- Born: 28 August 1925 Dublin, Irish Free State
- Died: 10 May 2017 (aged 91)
- Education: National College of Art and Design Regent Street Polytechnic
- Known for: oil painting, portrait
- Style: Representational
- Spouse: William Carron
- Children: 1
- Elected: Aosdána (1990)

= Barbara Warren (artist) =

Irish painter

Barbara Warren RHA (28 August 1925 – 10 May 2017) was an Irish painter. She was a member of Aosdána, an elite Irish association of artists.

==Early life==
Warren was born in 1925; her father worked in a printers, while her mother was from a County Tipperary Quaker family. She attended the French School in Bray and Alexandra College. In 1943 she moved to Belfast to perform war work, maintaining Lancaster bombers.

==Career==
Warren studied at the National College of Art and Design (NCAD, Dublin) and at Regent Street Polytechnic (London), and then under André Lhote in Paris. She exhibited widely from 1950, winning a Purser-Griffith travel scholarship in the history of European painting in 1955.

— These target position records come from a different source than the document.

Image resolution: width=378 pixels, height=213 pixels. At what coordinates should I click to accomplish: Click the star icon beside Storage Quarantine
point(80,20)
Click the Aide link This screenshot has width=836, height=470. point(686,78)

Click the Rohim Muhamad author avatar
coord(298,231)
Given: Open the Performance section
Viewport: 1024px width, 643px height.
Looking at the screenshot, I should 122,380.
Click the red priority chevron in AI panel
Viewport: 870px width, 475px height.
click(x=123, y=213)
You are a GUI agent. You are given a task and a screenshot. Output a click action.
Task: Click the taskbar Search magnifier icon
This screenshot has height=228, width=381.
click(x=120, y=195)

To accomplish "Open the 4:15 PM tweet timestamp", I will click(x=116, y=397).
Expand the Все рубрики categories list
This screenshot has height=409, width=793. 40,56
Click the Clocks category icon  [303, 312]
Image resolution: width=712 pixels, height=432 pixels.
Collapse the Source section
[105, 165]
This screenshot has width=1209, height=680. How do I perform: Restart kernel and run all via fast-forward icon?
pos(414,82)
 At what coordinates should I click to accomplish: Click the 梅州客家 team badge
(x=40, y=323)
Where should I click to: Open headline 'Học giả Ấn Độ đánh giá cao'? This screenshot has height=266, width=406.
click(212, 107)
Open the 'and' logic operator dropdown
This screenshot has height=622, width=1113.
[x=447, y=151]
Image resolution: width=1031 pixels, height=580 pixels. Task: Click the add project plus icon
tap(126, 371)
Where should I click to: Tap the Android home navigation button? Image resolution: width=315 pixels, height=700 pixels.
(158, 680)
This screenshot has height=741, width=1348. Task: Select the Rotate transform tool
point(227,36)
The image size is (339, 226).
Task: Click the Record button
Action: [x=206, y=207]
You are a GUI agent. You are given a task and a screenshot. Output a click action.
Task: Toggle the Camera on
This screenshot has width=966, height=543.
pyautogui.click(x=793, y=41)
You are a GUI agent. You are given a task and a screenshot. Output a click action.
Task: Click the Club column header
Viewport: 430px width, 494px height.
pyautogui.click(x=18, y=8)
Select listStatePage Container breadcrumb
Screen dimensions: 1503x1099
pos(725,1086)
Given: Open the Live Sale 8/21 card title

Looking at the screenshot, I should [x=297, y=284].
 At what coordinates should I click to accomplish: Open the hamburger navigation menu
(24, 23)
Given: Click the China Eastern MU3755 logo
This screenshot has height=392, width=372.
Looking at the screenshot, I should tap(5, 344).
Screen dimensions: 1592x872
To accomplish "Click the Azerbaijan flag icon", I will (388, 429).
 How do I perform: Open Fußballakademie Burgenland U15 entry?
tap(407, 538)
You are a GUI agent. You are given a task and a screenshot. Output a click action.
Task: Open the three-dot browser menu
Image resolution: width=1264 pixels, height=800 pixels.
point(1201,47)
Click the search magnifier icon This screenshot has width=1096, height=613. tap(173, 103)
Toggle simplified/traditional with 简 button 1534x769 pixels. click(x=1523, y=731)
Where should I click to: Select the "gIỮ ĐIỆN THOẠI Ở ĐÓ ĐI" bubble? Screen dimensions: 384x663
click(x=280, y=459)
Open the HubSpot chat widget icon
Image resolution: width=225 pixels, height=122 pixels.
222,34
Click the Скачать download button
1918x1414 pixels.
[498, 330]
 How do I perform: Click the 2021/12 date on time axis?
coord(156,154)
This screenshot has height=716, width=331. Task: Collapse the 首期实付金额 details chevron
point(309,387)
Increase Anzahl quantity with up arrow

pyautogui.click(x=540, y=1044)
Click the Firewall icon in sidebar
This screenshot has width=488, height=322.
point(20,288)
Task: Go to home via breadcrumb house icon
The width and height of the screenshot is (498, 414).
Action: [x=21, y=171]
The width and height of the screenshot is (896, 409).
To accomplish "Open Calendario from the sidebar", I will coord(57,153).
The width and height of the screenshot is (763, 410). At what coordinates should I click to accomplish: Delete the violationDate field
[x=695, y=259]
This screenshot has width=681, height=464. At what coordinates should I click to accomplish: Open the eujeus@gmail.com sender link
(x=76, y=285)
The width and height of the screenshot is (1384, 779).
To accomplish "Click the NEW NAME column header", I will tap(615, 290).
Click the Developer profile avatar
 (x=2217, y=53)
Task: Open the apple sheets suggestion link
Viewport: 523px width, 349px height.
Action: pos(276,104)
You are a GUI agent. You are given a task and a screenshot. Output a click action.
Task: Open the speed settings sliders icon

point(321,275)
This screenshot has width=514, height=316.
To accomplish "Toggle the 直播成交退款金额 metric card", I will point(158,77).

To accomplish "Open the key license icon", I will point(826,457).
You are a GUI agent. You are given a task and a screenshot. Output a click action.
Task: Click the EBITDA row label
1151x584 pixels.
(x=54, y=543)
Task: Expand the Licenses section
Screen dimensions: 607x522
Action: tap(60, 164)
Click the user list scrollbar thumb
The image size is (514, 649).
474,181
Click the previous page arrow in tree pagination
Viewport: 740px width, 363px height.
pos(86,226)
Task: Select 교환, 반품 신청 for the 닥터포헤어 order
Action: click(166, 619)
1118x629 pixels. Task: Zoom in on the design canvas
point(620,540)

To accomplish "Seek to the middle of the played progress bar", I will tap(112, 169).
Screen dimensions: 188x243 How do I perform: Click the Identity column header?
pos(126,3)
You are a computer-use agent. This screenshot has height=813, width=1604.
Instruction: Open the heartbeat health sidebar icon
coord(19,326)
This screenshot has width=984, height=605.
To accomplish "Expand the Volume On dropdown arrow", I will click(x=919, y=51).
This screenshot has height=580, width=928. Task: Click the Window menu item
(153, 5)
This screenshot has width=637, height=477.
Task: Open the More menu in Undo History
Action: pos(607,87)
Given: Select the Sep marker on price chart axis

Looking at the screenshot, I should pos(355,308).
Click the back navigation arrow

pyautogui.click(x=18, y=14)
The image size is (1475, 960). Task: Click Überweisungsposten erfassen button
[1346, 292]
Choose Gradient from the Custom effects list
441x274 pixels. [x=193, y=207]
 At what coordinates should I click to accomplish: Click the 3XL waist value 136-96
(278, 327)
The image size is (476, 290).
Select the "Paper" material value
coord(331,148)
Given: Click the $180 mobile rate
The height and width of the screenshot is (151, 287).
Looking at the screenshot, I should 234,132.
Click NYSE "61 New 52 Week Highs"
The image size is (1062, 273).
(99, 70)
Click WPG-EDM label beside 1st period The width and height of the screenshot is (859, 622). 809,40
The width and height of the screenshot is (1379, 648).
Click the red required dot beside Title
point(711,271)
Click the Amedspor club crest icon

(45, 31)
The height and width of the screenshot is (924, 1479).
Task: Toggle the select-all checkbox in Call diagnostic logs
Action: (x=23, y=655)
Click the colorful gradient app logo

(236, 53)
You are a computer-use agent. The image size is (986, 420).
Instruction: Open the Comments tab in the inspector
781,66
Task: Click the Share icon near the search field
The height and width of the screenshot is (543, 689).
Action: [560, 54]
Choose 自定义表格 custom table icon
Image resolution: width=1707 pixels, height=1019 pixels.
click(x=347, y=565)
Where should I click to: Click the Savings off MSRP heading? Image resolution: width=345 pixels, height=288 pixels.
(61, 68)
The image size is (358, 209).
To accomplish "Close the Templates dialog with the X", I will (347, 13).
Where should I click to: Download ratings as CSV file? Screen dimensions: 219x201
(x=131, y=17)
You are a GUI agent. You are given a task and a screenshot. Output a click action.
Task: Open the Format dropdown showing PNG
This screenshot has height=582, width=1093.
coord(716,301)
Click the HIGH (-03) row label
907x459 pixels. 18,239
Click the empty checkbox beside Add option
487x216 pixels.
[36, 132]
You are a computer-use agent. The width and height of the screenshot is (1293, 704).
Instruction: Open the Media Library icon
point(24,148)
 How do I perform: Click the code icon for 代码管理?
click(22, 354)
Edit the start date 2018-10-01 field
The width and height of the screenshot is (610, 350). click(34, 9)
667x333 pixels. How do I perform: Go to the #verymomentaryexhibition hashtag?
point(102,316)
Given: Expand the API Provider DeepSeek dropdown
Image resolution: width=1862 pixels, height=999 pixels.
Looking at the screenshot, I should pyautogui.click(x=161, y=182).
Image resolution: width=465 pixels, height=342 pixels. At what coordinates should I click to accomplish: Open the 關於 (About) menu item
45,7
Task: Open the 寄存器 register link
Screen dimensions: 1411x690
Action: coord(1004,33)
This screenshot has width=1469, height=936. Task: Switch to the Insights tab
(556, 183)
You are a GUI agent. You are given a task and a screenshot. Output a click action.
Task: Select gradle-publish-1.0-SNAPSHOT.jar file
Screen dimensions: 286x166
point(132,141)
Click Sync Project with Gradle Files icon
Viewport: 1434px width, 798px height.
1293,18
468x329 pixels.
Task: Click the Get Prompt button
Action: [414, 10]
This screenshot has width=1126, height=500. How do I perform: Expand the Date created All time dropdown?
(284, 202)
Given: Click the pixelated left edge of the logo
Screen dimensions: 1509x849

She taught at NCAD between 1973 and 1984. She was elected to the RHA in 1989 and Aosdána in 1990, receiving the James Kennedy Memorial Award for portraiture from the RHA in 1990, and the career achievement prize at the 1999 Florence Biennale.

She worked in still life, interiors, figure studies and landscapes. Her paintings are held by the Office of Public Works, Ulster Museum, Irish Museum of Modern Art, The National Self-Portrait Collection of Ireland and Haverty Trust. According to The Irish Times, "Her thoughtful, considered mode of stylised realism never became formulaic. Each painting was a new puzzle to be approached on its own terms. She was regarded as the last surviving link with a generation of Irish women artists who studied in France and effected a major shift in 20th-century Irish art."

==Personal life==
Warren married William Carron, another artist, in 1961; they lived in Howth and had one child, Rachael. Barbara Warren died in 2017. She was a friend of the artists Elizabeth Rivers and Kitty Wilmer O'Brien.